I am trying to do 3D reconstruction using SFM (Structure From Motion). I am pretty new to computer vision and doing this as a hobby, so if you use acronyms please also let me know what it stands for so I can look it up.
Learning wise, I have been following this information :
- https://www.youtube.com/watch?v=SyB7Wg1e62A&list=PLgnQpQtFTOGRYjqjdZxTEQPZuFHQa7O7Y&ab_channel=CyrillStachniss
- https://imkaywu.github.io/tutorials/sfm/#triangulation
- Plus links below from quick question.
My end goal is to use this on persons face, to create a 3D face reconstruction. If people have advice on this topic specifically please let me know as well.
I do the following steps :
- IO using OpenCV. A video taken using a single camera.
- Find intrinsic parameters and distortion coefficients of the camera using Zhangs method.
- Use SIFT to find features from frame 1 and frame 2.
- Feature matching is done using
cv2.FlannBasedMatcher()
. - Compute essential matrix using
cv2.findEssentialMat()
. - Projection matrix of frame 1 is set to
numpy.hstack((numpy.eye(3), numpy.zeros((3, 1))))
- Rotation and Translation are obtained using
cv2.recoverPose()
. - Using Rotation and Translation we get the Projection Matrix of frame 2
curr_proj_matrix = cv2.hconcat([curr_rotation_matrix, curr_translation_matrix])
. - I use
cv2.undistortPoints()
on feature pts for frame 1 and 2, using information from step 2. - Lastly, I do triangulation
points_4d = triangulation.triangulate(prev_projection_matrix, curr_proj_matrix, prev_pts_u, curr_pts_u)
- Then I reassign prev values to be equal curr values and continue through the video.
- I use matplotlib to display the scatter plot.
Quick Question :
- Why do some articles do E = (K^-1)T * F * K and some E = (K)T * F * K.
First way : What do I do with the fundamental matrix?
Second way : https://harish-vnkt.github.io/blog/sfm/
Issue :
As you can see the scatter plot looks a bit warped, I am unsure why, or if I am missing a step, or doing something wrong. Hence looking for advise. Also the Z axis, is all negative.

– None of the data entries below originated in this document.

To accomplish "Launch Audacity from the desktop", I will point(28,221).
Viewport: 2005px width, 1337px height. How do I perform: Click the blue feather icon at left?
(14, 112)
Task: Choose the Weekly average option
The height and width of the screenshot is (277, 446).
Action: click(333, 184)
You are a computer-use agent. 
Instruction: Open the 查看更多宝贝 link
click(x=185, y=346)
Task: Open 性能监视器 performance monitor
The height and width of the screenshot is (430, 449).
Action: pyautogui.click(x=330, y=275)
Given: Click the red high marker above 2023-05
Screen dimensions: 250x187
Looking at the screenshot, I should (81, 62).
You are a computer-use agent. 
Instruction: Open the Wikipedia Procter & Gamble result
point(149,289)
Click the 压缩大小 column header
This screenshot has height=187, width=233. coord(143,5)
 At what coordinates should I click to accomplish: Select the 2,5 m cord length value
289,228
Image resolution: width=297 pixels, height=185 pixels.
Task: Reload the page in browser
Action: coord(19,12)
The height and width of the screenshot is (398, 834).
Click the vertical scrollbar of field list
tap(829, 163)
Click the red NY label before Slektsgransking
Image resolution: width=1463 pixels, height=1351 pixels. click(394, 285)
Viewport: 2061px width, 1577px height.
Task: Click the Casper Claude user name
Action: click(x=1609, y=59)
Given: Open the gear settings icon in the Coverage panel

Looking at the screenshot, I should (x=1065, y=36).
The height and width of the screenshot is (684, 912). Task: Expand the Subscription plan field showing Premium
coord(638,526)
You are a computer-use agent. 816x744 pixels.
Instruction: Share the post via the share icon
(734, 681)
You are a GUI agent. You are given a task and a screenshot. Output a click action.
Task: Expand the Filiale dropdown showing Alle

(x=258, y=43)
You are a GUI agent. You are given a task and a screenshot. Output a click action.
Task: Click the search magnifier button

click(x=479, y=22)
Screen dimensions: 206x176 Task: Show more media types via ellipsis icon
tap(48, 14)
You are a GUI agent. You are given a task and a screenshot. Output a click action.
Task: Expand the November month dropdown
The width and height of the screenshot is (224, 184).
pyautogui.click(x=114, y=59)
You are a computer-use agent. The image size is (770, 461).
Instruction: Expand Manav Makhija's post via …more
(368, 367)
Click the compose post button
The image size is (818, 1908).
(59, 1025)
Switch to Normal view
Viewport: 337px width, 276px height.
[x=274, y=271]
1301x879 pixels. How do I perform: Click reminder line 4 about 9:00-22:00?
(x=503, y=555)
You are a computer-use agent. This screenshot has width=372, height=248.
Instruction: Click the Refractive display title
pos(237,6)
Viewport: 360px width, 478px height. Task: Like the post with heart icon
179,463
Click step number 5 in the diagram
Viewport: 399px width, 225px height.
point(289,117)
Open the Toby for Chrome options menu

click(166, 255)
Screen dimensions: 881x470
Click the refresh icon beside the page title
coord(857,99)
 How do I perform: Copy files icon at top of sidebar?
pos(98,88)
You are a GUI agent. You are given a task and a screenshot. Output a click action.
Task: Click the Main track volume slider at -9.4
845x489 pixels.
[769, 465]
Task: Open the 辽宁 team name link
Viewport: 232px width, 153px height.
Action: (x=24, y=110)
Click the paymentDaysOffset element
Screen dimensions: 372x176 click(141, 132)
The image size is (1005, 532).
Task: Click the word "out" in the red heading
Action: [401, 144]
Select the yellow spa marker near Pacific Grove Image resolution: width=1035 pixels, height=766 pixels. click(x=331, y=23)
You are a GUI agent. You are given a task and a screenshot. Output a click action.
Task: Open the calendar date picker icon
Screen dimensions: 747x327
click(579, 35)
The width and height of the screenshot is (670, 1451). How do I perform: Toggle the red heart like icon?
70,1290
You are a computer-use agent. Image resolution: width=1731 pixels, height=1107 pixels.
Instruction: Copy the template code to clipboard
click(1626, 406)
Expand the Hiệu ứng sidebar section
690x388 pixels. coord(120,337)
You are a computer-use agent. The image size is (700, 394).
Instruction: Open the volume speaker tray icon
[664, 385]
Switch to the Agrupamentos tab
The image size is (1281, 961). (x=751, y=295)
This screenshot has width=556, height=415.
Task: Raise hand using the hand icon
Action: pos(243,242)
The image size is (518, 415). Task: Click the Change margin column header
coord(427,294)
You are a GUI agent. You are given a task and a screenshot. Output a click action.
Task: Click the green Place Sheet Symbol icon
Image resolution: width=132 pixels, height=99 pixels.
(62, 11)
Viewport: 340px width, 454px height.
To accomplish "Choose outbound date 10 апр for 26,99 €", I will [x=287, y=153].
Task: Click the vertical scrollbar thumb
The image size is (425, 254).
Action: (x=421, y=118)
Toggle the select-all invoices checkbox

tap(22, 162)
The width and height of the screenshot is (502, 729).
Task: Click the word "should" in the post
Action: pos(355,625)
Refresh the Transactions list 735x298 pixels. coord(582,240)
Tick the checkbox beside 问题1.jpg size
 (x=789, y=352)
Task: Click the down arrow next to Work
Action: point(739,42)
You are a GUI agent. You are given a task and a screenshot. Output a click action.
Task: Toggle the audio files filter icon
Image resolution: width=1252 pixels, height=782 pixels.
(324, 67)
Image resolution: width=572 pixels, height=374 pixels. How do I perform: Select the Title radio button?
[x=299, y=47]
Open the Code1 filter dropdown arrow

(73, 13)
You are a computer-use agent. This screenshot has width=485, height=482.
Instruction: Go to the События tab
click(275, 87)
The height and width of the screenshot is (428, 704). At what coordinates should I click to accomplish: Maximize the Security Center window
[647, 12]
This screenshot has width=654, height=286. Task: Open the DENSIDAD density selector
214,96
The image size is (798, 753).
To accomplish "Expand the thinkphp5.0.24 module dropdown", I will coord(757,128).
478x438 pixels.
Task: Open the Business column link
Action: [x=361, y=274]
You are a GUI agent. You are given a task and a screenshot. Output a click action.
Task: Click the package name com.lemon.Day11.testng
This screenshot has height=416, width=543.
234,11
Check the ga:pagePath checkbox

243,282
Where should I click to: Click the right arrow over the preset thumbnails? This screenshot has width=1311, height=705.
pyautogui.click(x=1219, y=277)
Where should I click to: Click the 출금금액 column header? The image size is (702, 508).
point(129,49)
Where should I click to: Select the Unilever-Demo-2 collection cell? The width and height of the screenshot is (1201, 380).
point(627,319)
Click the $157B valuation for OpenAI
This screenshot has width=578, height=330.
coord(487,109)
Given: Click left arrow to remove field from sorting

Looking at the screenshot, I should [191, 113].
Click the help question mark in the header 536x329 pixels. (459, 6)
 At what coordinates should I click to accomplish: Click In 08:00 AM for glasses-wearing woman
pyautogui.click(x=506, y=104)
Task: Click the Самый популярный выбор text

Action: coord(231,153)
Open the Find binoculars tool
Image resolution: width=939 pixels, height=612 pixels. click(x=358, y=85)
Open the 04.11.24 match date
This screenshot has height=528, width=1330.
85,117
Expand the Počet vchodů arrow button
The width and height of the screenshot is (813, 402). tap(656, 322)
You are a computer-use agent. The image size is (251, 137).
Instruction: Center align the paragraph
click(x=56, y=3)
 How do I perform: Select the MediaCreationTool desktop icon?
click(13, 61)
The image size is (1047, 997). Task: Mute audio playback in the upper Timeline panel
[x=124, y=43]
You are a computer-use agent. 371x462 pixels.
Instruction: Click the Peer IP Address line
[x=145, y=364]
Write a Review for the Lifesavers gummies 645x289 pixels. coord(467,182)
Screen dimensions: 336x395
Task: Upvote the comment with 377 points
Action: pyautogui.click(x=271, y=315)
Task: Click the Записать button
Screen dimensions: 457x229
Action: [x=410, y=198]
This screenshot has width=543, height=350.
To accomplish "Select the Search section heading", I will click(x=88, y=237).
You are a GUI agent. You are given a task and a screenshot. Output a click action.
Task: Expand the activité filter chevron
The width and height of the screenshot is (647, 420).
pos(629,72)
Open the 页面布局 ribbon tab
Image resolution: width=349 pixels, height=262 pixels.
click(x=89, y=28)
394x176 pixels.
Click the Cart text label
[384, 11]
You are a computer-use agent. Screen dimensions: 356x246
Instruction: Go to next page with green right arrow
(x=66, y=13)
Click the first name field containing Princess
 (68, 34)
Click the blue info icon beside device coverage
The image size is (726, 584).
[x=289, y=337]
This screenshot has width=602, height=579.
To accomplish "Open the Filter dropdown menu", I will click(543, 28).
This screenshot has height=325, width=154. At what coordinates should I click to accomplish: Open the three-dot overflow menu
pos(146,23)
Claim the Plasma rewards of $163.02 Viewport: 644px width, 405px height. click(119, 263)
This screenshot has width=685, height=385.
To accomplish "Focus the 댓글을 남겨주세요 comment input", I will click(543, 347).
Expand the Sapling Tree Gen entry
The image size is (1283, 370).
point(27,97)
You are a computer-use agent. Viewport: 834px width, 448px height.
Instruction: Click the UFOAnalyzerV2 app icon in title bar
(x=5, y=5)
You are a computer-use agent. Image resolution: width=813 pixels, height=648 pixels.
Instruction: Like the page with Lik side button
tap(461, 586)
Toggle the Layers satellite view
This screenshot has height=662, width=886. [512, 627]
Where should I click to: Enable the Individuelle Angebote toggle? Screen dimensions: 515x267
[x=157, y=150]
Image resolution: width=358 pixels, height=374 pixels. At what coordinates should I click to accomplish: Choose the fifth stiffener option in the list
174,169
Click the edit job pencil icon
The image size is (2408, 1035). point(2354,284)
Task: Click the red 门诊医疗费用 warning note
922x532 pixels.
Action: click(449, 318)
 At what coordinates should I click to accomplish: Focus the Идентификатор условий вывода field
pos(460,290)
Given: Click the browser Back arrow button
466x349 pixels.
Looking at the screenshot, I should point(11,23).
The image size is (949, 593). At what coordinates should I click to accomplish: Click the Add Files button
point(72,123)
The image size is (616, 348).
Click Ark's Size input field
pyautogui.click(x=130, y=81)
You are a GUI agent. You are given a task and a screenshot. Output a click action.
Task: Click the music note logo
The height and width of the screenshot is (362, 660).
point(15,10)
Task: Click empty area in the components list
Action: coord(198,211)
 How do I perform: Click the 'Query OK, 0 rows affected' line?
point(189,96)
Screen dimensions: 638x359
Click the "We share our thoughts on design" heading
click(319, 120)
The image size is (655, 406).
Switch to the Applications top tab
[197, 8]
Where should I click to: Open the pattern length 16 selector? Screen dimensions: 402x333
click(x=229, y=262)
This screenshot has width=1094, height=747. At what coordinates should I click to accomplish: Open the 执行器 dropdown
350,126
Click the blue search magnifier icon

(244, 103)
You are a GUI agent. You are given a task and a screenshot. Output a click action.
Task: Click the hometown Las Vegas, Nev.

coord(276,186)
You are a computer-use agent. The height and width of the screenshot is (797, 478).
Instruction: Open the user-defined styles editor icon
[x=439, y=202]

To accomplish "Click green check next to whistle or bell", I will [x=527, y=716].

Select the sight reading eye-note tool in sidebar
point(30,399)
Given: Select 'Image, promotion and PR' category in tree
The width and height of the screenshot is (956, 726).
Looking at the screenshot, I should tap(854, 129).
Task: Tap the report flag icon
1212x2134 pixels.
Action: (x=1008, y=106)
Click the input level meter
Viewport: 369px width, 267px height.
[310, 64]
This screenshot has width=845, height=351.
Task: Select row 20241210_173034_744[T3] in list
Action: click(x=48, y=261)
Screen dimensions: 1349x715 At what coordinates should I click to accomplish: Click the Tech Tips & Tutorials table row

One of the guesses I had, was that the video is in 60 FPS and even though I am moving the camera relatively quickly, it might not be enough of the rotation + translation to determine the triangulation. However, removing frames in between, did not make much difference.
Please let me know if you would like me to provide some of the code.